Co-authored-by: Daniil Yankouski <yankouski.daniil@gmail.com> Signed-off-by: a-kuprin <instig@mail.ru>

…faults. Disable Jaeger and Grafana public UI routes by default, require Jaeger basic auth and a strong Grafana admin password before the proxy will expose /jaeger/ or /grafana/, and document the setup in join config and observability docs.

Secure observability UI proxying with Jaeger basic auth and opt-in de…

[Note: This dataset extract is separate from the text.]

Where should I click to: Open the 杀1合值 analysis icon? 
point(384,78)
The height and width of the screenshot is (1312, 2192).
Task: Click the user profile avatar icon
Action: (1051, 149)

a-kuprin · 2026-06-09T10:01:37Z

Added #1326 that fixes found issue:

Hosts could diverge from the user on SealedAcc / post_state_root because sealing used a wall-clock grace gate outside the signed diff

* Move devshard inference sealing into deterministic state-machine auto-seal. Host-local wall-clock prune tiers made seal timing node-dependent and risked diverging state roots. Fold eligible inferences during diff apply using nonce and ConfirmedAt-derived state clock gates, and have the host emit payload-prune events only after the machine seals them. * Added short path for sealing inference: if inference is validated/invalidated don't wait grace period and seal it immidiately. Additional check before sealing inference has one of following statuses: StatusFinished, StatusValidated, StatusInvalidated, StatusTimedOut --------- Co-authored-by: akup <ak@neonavigation.com>

…ead code

0xMayoor · 2026-06-11T13:01:40Z

devshardAssignedUpperBoundForSlot (devshard_settlement.go) is documented as "the maximum number of inference IDs that could have been assigned to a slot" — an upper bound, 1 + (nonce-firstAssigned)/slotCount. but the settle handler uses it as the actual completed count: assignedToSlot, _ := devshardAssignedUpperBoundForSlot(msg.Nonce, ...) → AggregateDevshardHostStatsIntoCurrentEpochStats(participant, *hs, assignedToSlot), which credits completed = assignedPerSlot - missed straight into CurrentEpochStats.InferenceCount. so the credited inference count comes from the settlement nonce, not from work the hosts actually attested.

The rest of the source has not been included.